→ **The problem**
How many lines in the items below contain the word "Viewport", with capitalization counting? Reply with the number alone.

→ **Material provided**
************

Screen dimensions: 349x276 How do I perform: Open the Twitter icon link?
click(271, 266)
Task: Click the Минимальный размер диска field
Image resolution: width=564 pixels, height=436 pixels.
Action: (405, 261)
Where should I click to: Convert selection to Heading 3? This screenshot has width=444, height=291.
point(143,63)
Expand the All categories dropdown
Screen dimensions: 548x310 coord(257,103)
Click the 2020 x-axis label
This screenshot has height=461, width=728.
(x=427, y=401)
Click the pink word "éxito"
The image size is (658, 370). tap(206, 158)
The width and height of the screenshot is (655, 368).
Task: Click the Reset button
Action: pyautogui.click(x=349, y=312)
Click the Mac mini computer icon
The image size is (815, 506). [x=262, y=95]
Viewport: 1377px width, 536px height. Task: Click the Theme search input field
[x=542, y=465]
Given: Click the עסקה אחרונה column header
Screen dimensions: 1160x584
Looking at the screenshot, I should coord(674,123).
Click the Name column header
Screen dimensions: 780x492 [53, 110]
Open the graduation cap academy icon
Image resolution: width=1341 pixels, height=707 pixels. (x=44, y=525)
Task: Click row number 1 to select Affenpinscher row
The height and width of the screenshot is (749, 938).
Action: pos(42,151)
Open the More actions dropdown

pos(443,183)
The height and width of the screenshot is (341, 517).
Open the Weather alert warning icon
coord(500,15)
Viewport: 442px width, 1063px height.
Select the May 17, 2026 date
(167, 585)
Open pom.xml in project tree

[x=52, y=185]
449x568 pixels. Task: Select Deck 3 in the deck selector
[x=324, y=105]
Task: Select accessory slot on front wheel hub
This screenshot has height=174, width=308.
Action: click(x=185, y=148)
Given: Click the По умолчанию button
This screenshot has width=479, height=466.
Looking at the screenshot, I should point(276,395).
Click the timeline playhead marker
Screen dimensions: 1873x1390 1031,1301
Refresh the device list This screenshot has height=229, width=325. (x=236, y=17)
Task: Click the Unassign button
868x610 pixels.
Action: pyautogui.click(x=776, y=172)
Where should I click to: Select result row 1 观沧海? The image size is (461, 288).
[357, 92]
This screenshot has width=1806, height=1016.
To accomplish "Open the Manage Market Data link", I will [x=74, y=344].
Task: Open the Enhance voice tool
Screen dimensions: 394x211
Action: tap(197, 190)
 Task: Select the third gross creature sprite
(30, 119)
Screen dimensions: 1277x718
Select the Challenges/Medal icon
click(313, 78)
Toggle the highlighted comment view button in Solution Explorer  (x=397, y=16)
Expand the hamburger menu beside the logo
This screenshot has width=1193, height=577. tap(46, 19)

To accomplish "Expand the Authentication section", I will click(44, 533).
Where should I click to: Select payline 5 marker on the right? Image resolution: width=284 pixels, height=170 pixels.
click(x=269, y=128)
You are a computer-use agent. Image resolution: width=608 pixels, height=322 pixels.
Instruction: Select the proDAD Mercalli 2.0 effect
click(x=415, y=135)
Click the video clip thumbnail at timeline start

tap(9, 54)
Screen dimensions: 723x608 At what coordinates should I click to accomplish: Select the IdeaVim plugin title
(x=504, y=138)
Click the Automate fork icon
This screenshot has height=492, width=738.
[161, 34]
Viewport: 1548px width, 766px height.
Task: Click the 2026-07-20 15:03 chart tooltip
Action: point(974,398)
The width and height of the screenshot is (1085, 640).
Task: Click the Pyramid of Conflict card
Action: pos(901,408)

************

→ **Task result**
3